For example, the to-be-scanned text includes the fixed string “Address”. In this embodiment of this disclosure, it may be determined, based on the mapping relationship {“Address”, 1}, that the target regular expression is the regular expression 1 numbered 1. Therefore, the regular expression 1 may be used as the target regular expression.
Step 750: Scan the to-be-scanned text according to the target regular expression, to identify target data in the to-be-scanned text.
In this embodiment of this disclosure, after the target regular expression is obtained through filtering from the plurality of regular expressions included in the regular expression group 1, the to-be-scanned text may be scanned according to the target regular expression, to identify the target data in the to-be-scanned text. For example, the target regular expression is the regular expression 1 numbered 1 in the regular expression group 1. The to-be-scanned text may be scanned according to the regular expression 1 in the regular expression group 1, to identify the target data in the to-be-scanned text.
In the foregoing technical solution, the target regular expression is obtained, through filtering, from the plurality of regular expressions included in the target regular expression group, and the target data in the to-be-scanned text is identified according to the target regular expression. In this way, a speed and efficiency of identifying the target data in the to-be-scanned data can be improved without compromising target data matching accuracy.
The foregoing describes in detail the method provided in embodiments of this disclosure with reference to FIG. 1 to FIG. 7. The following describes in detail apparatus embodiments in this disclosure with reference to FIG. 8 to FIG. 11. It should be understood that the descriptions of the method embodiments correspond to descriptions of the apparatus embodiments. Therefore, for a part that is not described in detail, refer to the foregoing method embodiments.
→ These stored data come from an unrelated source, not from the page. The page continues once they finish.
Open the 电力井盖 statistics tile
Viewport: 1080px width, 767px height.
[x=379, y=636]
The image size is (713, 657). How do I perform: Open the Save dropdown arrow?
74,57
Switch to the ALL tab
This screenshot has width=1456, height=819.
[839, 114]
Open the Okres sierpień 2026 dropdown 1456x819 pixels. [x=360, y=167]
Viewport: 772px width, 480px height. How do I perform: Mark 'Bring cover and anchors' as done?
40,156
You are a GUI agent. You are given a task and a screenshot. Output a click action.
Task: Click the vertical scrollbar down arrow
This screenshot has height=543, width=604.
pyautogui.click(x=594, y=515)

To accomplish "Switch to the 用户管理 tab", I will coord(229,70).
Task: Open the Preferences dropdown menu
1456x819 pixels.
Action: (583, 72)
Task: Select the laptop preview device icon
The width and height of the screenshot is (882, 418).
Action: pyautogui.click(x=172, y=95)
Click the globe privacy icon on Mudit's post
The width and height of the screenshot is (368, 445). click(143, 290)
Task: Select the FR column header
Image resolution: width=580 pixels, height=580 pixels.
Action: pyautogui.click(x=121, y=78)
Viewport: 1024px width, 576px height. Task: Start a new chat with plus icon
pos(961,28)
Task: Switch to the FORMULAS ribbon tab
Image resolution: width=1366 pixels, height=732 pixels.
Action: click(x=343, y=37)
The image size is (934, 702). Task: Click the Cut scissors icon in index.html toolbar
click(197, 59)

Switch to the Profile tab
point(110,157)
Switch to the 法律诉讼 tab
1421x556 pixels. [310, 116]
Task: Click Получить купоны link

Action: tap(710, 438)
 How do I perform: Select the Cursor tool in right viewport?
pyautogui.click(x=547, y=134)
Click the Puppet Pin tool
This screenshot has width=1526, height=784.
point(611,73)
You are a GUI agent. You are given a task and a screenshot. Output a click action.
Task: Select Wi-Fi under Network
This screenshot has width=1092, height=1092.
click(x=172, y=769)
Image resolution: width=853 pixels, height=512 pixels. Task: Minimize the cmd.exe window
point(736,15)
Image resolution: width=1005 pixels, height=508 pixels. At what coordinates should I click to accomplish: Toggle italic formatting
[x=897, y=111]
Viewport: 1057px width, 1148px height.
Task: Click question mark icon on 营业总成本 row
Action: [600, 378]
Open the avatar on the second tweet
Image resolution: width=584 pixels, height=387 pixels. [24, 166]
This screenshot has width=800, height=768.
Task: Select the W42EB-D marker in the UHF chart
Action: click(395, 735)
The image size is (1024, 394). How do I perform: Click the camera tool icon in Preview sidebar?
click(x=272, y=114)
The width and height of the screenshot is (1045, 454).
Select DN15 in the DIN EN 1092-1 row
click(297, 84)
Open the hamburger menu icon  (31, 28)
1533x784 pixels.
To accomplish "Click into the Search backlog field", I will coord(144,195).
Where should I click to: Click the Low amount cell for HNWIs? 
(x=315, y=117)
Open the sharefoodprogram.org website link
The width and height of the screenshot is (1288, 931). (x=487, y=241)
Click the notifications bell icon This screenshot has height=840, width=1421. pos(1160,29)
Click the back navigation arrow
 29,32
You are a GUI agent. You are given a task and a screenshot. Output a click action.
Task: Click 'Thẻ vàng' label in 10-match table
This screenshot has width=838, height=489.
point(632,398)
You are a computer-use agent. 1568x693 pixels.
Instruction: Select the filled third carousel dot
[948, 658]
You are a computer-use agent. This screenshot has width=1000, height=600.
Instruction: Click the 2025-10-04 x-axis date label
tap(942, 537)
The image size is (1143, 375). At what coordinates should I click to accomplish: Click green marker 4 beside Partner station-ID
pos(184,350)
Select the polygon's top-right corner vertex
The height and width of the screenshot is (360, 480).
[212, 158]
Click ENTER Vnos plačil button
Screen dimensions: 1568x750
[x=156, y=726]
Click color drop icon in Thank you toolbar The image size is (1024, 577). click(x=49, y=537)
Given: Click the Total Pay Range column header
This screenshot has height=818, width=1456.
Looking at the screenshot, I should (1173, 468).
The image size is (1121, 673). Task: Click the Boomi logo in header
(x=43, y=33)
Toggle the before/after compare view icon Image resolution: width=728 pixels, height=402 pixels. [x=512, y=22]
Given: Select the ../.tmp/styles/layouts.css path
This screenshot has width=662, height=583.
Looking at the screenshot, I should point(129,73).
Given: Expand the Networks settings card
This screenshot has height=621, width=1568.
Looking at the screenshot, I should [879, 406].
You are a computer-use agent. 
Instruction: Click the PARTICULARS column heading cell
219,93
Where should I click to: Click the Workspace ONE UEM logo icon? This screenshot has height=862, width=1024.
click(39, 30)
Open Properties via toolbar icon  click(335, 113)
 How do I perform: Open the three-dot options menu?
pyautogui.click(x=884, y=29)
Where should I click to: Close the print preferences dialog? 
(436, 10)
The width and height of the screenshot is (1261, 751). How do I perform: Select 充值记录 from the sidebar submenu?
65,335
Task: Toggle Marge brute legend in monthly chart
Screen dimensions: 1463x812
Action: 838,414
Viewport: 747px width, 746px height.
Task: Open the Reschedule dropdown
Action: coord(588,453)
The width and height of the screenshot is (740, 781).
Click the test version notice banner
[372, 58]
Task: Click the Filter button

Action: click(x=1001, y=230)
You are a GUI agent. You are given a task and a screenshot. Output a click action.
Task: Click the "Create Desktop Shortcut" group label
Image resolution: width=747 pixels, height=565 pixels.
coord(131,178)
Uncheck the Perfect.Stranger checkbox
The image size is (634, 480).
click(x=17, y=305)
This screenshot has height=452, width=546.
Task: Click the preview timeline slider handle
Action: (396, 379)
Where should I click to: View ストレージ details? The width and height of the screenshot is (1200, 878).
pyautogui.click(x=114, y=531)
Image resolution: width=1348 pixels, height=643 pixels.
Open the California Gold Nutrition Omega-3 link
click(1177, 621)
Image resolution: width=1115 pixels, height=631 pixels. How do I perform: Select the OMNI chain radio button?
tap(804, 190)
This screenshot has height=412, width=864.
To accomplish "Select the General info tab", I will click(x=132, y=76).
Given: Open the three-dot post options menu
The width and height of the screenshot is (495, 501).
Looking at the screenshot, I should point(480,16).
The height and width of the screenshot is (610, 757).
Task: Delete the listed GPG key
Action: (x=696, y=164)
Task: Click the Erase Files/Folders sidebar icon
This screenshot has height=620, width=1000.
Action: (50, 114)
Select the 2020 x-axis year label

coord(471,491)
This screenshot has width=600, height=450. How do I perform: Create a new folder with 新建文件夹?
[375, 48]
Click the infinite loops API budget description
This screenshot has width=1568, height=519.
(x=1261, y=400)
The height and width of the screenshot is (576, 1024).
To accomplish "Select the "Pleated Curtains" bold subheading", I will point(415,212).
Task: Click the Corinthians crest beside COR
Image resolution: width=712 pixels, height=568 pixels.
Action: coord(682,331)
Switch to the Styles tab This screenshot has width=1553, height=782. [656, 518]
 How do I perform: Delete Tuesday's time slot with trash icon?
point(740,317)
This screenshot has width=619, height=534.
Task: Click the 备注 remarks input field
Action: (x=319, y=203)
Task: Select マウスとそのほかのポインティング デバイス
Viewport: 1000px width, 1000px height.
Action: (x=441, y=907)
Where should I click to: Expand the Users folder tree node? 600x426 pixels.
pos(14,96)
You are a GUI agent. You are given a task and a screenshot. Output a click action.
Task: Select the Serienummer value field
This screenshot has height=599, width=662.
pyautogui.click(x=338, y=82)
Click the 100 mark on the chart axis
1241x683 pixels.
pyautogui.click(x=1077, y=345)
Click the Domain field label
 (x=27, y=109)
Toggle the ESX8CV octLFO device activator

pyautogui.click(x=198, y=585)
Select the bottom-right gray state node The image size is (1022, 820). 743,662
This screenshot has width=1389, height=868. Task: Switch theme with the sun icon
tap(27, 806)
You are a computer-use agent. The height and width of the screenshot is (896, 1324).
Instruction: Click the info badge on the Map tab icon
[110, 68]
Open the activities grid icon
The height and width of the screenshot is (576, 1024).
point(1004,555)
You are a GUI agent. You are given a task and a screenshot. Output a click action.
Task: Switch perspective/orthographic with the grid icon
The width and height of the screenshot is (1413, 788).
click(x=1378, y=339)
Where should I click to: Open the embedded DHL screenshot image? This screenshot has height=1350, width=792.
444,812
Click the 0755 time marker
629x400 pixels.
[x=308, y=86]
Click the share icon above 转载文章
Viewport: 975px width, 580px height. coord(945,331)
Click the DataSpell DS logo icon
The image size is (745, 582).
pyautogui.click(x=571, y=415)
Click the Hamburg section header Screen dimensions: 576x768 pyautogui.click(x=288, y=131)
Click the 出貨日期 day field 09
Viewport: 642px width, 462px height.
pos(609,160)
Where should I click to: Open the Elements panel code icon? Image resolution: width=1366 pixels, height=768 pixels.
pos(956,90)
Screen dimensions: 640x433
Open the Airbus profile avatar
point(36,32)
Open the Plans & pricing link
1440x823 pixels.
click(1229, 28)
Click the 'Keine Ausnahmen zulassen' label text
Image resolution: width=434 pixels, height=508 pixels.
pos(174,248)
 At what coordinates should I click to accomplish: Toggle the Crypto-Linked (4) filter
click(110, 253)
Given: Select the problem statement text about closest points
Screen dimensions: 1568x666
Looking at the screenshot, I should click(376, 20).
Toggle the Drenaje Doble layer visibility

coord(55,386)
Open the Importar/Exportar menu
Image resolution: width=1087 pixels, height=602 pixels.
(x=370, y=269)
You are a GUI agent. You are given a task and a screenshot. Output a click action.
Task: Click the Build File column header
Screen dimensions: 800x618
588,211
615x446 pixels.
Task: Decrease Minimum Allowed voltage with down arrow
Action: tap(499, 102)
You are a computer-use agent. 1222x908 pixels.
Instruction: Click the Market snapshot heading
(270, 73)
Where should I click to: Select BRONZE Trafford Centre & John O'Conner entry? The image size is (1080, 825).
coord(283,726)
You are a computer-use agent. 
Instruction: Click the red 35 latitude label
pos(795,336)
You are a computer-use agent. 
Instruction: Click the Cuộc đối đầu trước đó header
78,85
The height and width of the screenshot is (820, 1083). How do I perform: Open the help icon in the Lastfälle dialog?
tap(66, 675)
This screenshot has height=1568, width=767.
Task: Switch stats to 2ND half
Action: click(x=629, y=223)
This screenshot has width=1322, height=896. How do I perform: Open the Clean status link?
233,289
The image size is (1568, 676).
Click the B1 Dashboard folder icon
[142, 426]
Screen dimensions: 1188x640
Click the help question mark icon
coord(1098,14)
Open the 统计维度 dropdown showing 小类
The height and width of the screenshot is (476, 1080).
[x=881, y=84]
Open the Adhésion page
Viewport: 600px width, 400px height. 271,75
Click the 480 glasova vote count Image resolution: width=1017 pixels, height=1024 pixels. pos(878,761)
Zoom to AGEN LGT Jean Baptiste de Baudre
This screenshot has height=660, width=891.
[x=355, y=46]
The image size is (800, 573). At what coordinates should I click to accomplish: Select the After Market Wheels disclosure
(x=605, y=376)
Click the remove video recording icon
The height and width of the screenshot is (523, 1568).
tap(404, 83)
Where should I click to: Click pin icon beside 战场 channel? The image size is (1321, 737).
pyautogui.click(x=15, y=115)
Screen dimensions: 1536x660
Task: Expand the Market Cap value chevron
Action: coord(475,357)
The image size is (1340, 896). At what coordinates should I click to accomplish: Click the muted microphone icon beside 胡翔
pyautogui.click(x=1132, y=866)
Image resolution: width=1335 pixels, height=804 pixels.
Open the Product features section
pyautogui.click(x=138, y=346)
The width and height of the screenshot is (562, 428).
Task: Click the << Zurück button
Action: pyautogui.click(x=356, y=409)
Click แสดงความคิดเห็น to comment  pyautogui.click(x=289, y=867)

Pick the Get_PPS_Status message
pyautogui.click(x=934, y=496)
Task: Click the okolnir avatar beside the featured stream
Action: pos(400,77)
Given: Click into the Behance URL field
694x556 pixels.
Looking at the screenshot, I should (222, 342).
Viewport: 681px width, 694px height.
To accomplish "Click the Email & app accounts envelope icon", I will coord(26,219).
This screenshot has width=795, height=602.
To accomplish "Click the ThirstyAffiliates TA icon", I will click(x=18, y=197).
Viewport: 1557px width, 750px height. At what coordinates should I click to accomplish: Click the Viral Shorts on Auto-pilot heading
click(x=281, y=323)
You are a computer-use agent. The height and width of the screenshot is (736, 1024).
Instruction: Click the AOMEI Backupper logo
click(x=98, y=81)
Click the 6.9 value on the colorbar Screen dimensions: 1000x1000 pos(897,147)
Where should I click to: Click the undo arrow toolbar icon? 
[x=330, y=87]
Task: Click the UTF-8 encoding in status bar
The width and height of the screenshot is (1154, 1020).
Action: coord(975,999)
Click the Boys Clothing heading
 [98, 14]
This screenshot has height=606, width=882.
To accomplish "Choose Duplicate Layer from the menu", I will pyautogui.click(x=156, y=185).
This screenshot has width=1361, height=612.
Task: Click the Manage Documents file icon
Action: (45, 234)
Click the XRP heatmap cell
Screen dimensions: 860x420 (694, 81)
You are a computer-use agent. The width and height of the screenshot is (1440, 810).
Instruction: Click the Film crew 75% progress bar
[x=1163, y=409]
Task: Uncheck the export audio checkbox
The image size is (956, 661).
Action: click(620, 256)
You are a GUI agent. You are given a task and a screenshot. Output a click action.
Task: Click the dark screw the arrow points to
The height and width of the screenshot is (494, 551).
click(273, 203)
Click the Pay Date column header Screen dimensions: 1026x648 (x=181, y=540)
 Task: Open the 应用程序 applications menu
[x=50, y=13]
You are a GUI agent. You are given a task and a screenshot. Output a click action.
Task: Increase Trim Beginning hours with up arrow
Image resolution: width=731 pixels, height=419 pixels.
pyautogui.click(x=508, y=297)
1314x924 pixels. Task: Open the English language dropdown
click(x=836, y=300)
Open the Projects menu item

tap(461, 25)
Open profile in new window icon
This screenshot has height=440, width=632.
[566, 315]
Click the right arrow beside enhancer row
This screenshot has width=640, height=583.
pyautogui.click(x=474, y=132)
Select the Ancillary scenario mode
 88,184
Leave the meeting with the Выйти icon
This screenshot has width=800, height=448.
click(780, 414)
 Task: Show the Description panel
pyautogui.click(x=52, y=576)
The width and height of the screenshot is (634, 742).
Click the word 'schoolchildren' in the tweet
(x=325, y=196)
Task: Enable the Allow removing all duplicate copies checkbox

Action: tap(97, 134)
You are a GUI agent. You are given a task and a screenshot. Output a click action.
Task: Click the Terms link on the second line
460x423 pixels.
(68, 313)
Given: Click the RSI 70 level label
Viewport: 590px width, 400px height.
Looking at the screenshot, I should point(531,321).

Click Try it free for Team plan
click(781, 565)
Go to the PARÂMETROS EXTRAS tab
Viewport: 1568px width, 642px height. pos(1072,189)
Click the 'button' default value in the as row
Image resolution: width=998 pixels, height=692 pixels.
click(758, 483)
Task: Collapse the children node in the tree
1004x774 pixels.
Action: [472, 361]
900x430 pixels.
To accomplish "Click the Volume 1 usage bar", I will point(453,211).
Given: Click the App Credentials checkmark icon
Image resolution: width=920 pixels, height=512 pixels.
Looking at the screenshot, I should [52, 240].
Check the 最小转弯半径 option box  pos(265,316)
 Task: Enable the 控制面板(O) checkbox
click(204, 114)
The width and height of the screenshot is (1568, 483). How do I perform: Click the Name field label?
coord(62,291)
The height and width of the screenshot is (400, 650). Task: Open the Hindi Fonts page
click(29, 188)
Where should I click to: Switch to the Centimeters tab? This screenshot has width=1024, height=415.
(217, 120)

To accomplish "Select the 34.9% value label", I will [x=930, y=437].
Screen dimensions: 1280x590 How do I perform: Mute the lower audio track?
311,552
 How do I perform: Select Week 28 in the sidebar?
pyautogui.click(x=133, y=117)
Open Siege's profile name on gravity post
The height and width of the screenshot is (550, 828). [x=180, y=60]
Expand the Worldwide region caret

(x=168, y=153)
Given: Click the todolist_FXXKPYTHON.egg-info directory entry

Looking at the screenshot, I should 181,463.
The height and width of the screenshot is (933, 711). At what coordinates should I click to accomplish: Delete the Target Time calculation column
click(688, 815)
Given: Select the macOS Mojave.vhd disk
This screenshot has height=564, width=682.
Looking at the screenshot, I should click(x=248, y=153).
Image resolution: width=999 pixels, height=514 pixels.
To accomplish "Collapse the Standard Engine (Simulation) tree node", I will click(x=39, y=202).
FIG. 8 is a block diagram of a data identification apparatus 800 according to an embodiment of this disclosure. The apparatus 800 may be implemented using software, hardware, or a combination of software and hardware. The apparatus 800 provided in this embodiment of this disclosure may implement the method procedure shown in FIG. 2 or FIG. 7 in embodiments of this disclosure. The apparatus 800 includes: an obtaining module 810, a determining module 820, and an identification module 830, where the obtaining module 810 is configured to obtain to-be-scanned data; the determining module 820 is configured to: query the to-be-scanned data based on a first trie tree, to determine a first string, and determine a first regular expression from a target regular expression group based on the first string and a first mapping relationship; the identification module 830 is configured to scan the to-be-scanned data according to the first regular expression, to identify target data in the to-be-scanned data; and the first trie tree and the to-be-scanned data include the first string, the first trie tree corresponds to the target regular expression group, the target regular expression group includes a plurality of regular expressions, the first mapping relationship includes a mapping relationship between the first string and the first mapping relationship, and the first regular expression is one of the plurality of regular expressions.
Optionally, the determining module 820 is further configured to determine the target regular expression group based on the first trie tree and a second mapping relationship, where the second mapping relationship includes a mapping relationship between the first trie tree and the target regular expression group.
Optionally, the determining module 820 is further configured to: determine the target regular expression group based on the to-be-scanned data, and establish the first trie tree corresponding to the target regular expression group.
Optionally, the target regular expression group includes the first regular expression, and the determining module 820 is configured to: automatically extract a string in the first regular expression, where the string in the first regular expression includes the first string; and establish the first trie tree based on the string in the first regular expression.
Optionally, the determining module is configured to: establish a first automaton transition diagram corresponding to the first regular expression; and automatically extract the string in the first regular expression based on the first automaton transition diagram.
Optionally, the determining module 820 is further configured to establish the first mapping relationship between the first string and the first regular expression.
Optionally, the determining module 820 is further configured to establish the second mapping relationship between the first trie tree and the target regular expression group.
Optionally, the target regular expression group further includes a second regular expression. The determining module 820 is configured to: automatically extract a string in the second regular expression, where the string in the second regular expression includes a second string; and establish the first trie tree based on the string in the second regular expression.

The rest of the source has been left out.